Much worse though, when we were discussing this and Sally protested that she likes to read fast to find out what happens next, Mrs. W. said that the point of all this is to get you ahead, so that when you’re in fourth grade they don’t knock you back from a level 34 reader to a level 28. And I said:

HOLD THE (expletive, but only in my mind) TRUCK, lady, the point of all this is for you to enjoy reading a book.

I was pretty outraged. I know I probably started it by expressing concern over a B+, and probably lulled her teacher into thinking I cared what freaking reading level the district rubric assigned to my daughter (as if that matters in any way), but really, she can read whatever-the-heck she wants, and I only want to know if she’s really having a problem understanding what she reads — which, as far as I can tell from her re-tellings at home of the books she reads and her reasons for liking and disliking them, she doesn’t.

There are two things here, and I explained to Sally last night that knowing how to read and enjoying and understanding a book are one thing, and deciding to play the game of testing and school is another. If you’re going to play the game and take tests and go to school, you have to learn not what the best answer is, but what the test answer is. You can read for fun, but then you’ll have to go back and look for the details that will prove that you have read it. Eventually you will train your mind to pick up the kinds of details that teachers (and districts) like to ask about to easily and superficially gauge comprehension.

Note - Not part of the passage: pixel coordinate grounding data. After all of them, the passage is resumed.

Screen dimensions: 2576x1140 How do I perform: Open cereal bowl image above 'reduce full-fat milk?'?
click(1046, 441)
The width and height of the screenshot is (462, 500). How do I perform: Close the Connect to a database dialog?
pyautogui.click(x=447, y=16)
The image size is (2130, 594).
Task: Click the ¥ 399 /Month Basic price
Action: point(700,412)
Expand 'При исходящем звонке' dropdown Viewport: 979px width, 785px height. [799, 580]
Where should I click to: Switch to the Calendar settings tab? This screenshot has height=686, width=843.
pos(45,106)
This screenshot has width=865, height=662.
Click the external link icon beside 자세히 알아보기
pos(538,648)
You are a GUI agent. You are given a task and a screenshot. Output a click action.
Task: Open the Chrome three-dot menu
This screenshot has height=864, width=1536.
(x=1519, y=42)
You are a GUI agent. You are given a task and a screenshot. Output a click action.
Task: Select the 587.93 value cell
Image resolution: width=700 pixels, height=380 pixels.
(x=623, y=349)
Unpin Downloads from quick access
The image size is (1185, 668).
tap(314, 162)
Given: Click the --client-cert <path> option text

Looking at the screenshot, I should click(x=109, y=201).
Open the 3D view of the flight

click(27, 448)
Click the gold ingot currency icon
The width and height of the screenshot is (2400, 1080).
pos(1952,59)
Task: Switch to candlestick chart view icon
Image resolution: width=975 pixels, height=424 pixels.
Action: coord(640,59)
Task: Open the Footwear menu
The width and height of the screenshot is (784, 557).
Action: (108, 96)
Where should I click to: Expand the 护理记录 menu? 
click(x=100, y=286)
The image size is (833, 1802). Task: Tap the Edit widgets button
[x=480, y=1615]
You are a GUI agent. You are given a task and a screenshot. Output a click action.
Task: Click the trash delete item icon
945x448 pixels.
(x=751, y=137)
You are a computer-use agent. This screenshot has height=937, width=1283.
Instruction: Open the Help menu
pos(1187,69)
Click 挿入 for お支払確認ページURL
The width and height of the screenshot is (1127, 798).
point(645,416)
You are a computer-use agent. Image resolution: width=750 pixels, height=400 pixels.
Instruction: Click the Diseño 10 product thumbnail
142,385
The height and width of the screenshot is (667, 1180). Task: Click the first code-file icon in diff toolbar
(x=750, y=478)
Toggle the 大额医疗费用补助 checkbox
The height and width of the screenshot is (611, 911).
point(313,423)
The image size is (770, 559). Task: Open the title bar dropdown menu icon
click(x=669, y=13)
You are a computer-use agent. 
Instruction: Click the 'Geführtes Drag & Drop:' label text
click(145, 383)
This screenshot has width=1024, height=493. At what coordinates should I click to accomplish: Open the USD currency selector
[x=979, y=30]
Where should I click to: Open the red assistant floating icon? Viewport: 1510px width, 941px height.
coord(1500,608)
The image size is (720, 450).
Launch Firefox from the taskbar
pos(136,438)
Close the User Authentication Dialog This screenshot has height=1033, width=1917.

It’s fine. I reconciled myself long ago to the discrepancy between knowing something and testing well. And, if I may say so, I can teach her how to test well. And I will, because I want her to enjoy school and college and a profession of some sort.

But something in me rebels. I don’t like explaining to my nine-year old that her teacher at school cares more about how her answer on a poorly-written worksheet compares with the unstated and murky expectations of a central office than about whether or not she is enjoying herself reading books.

It’s not really a last-straw type of thing for homeschooling, but last night it felt like it.